BEGIN Records supplied
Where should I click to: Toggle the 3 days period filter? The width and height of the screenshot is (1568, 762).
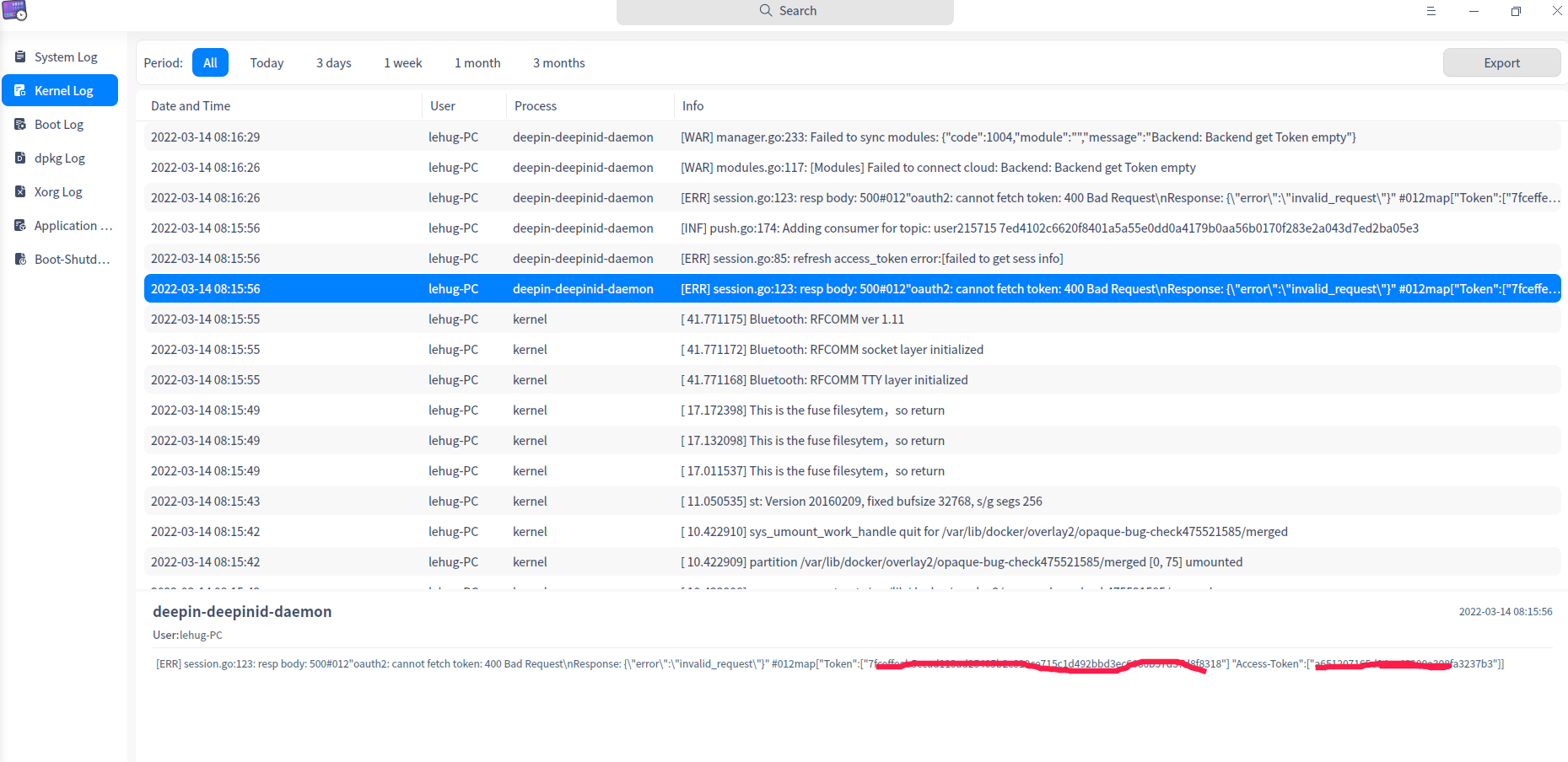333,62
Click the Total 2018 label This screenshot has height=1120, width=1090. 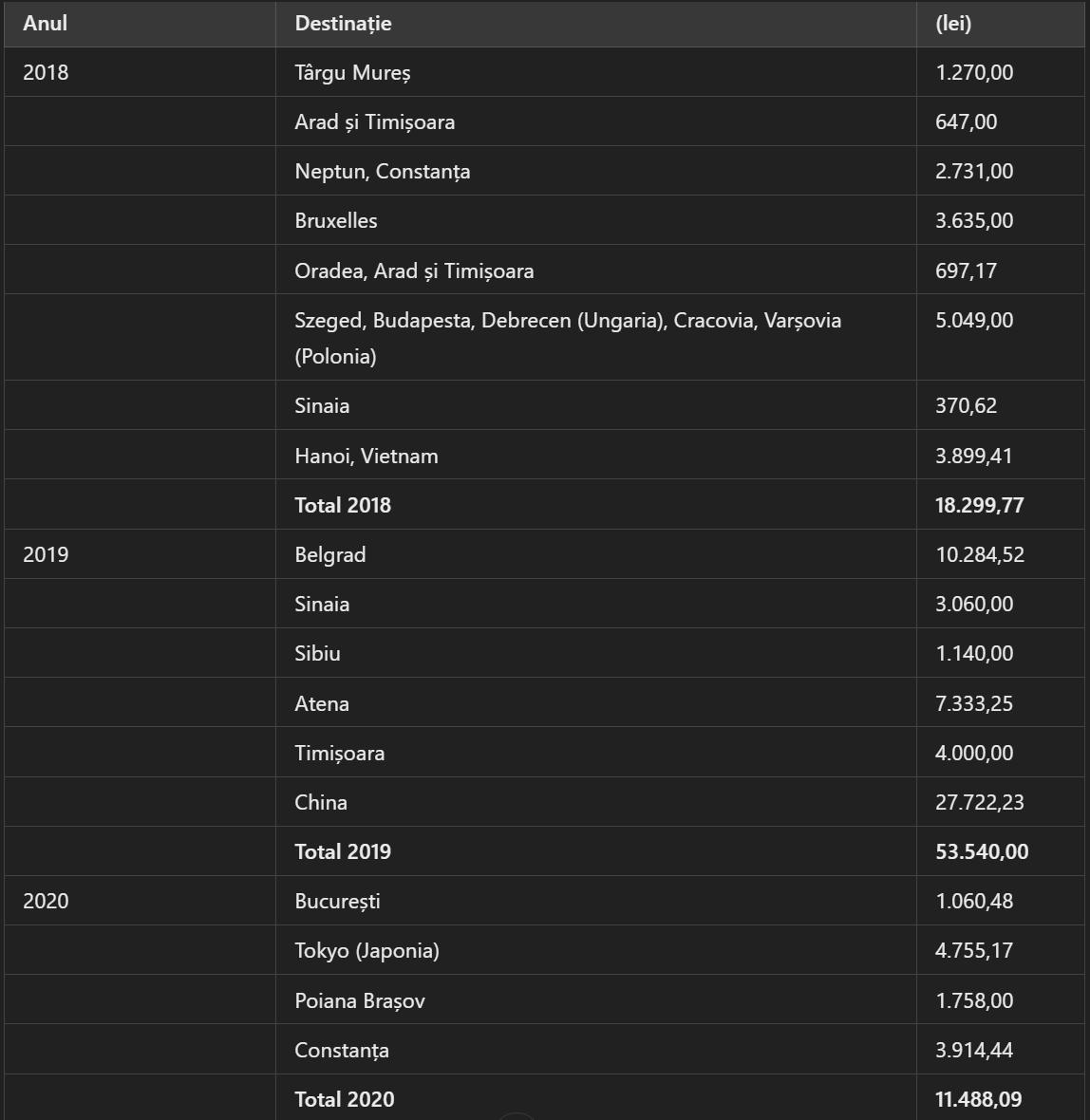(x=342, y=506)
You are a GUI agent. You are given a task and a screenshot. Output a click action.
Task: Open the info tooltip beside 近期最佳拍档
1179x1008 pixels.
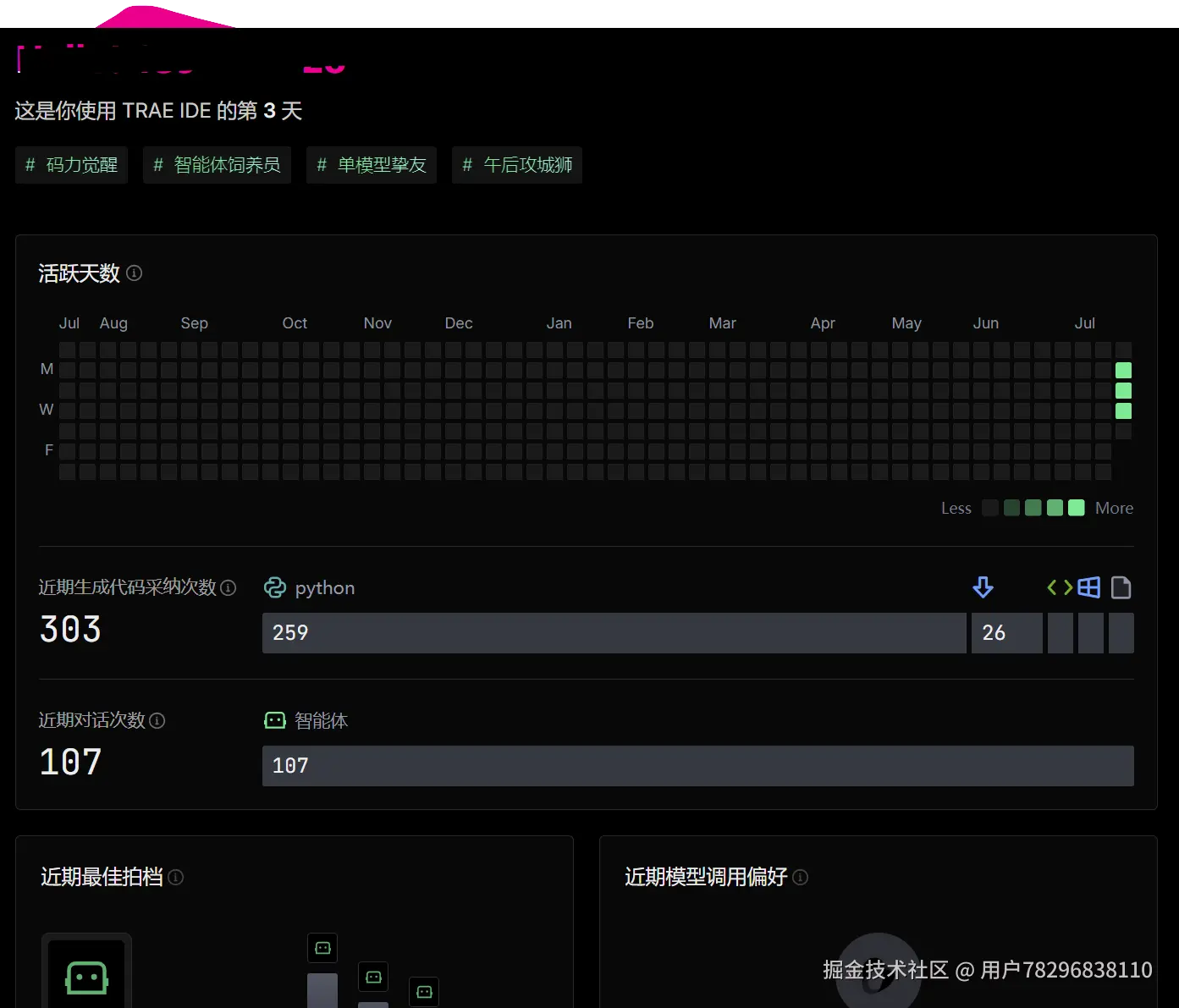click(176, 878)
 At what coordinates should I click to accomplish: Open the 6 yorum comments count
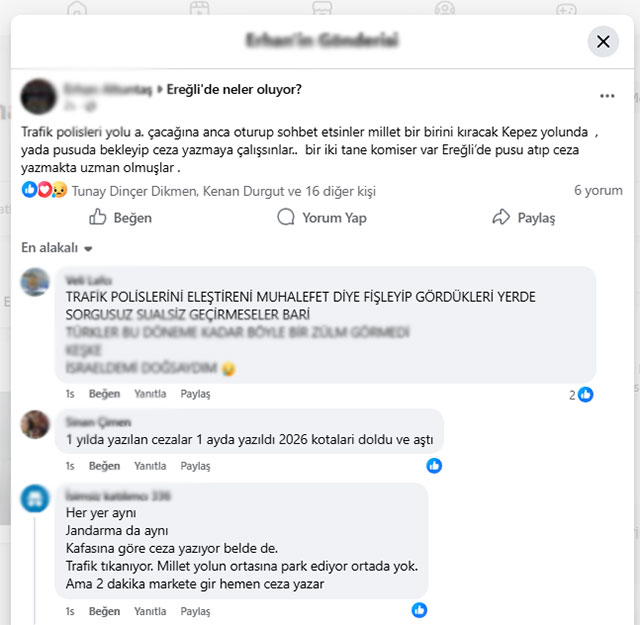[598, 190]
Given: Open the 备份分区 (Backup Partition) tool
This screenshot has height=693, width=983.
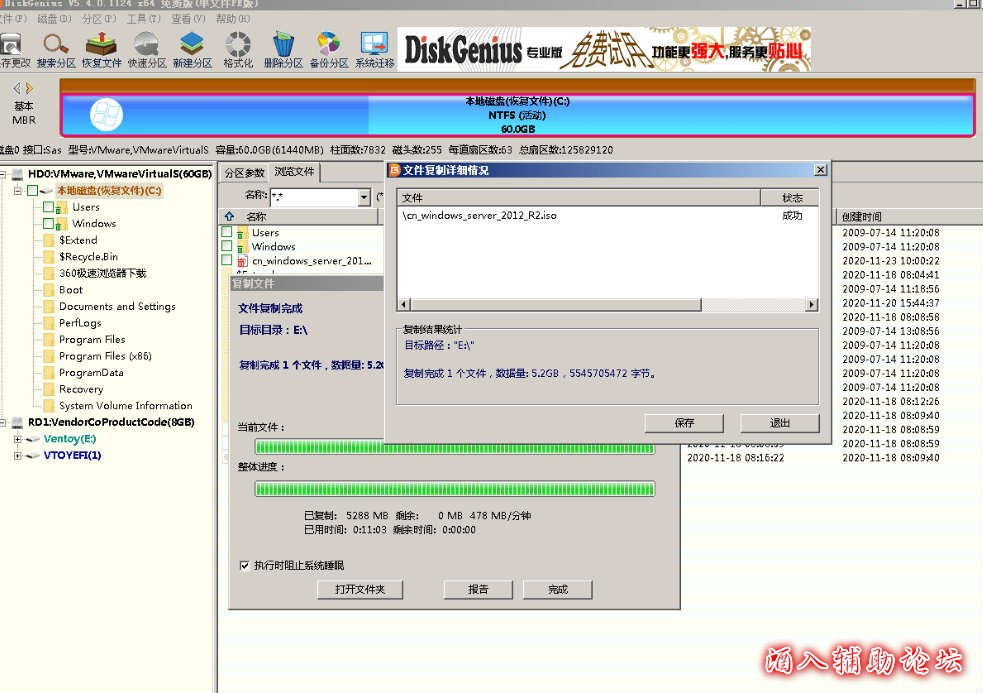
END Records supplied
## Your task
Give back, word for word, everything from the line containing "You are a GUI" down to the end of the data, leaving the pictures out of your answer.

## Full response
You are a GUI agent. You are given a task and a screenshot. Output a click action.
Task: Open the info tooltip beside 近期最佳拍档
1179x1008 pixels.
click(176, 878)
 At what coordinates should I click to accomplish: Open the 6 yorum comments count
[598, 190]
Given: Open the 备份分区 (Backup Partition) tool
This screenshot has height=693, width=983.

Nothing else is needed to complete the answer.